After a protest at their graduation went viral, dozens of students at a private Christian university in Washington drew national attention to their school and its policies on gay and lesbian employees.
During Sunday’s graduation ceremony, a group of graduating seniors from Seattle Pacific University presented interim President Pete Menjares with Pride flags. Others simply refused to shake his hand, and some advised him to resign.
It was the latest in a series of student actions over the years aimed at overturning Seattle Pacific’s policy prohibiting gay and lesbian employees. Those efforts are also part of a larger battle taking place at Christian schools across the country, including a class-action lawsuit filed last March challenging a religious exemption to Title IX, which protects students in the United States from gender or sexual orientation discrimination.

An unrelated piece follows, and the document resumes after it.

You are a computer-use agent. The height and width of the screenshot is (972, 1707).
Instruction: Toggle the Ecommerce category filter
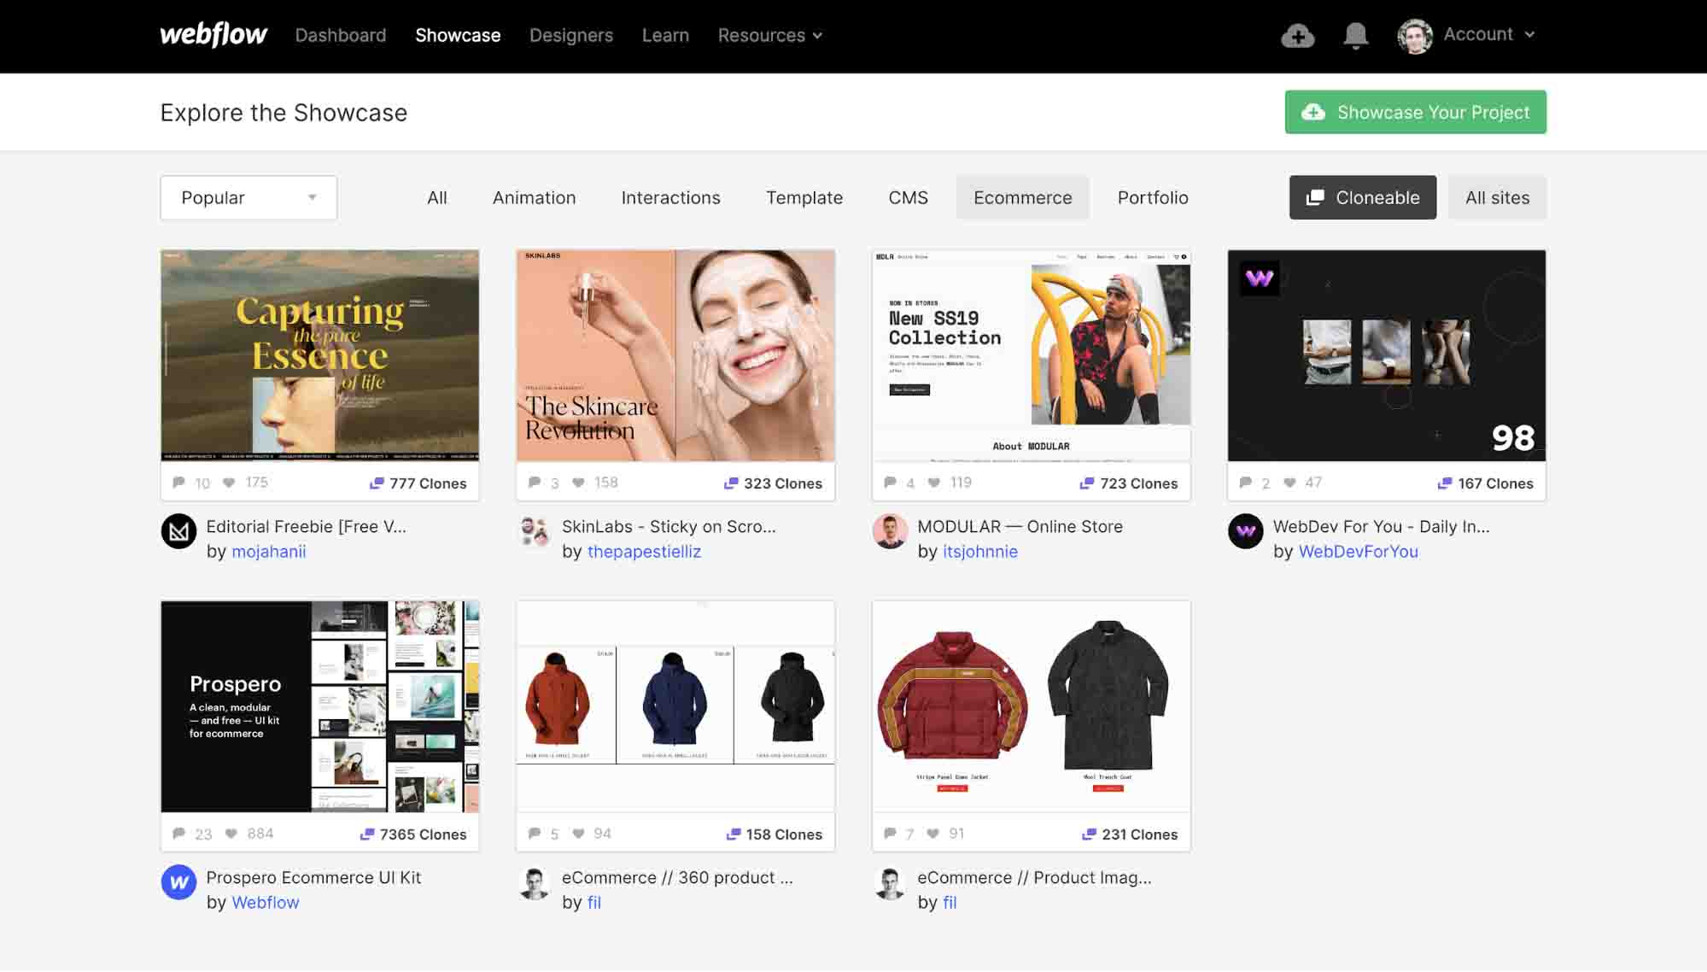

“For the seniors, it felt like doing something very visible on stage was the only appropriate way to go out,” said Laur Lugos, who instead of shaking Menjares’ hand on Sunday, handed him a letter.
Lugos, 22, urged Menjares to resign and vowed to “disrupt and dismantle” ideologies and institutions that keep people from Christ in the letter.
Menjares declined to be interviewed, according to a school spokeswoman. Menjares said in a brief statement, “it was a wonderful day to celebrate with our graduates.”
After “thorough and prayerful deliberation,” the school’s board of trustees decided against changing policies affecting school employees, according to a statement issued late last month.
According to the statement, the policy “continues to reflect a traditional view on biblical marriage and sexuality, as an expression of long-held church teaching and biblical interpretation.”
Students have been holding a sit-in protest in Menjares’ office every day for the past three weeks, and have told the Board of Trustees that they must resign by July 1 or face legal action.
Lugos, who was present this week, stated that students and alumni were considering suing the trustees for breach of fiduciary duty, claiming that they had harmed the school’s reputation.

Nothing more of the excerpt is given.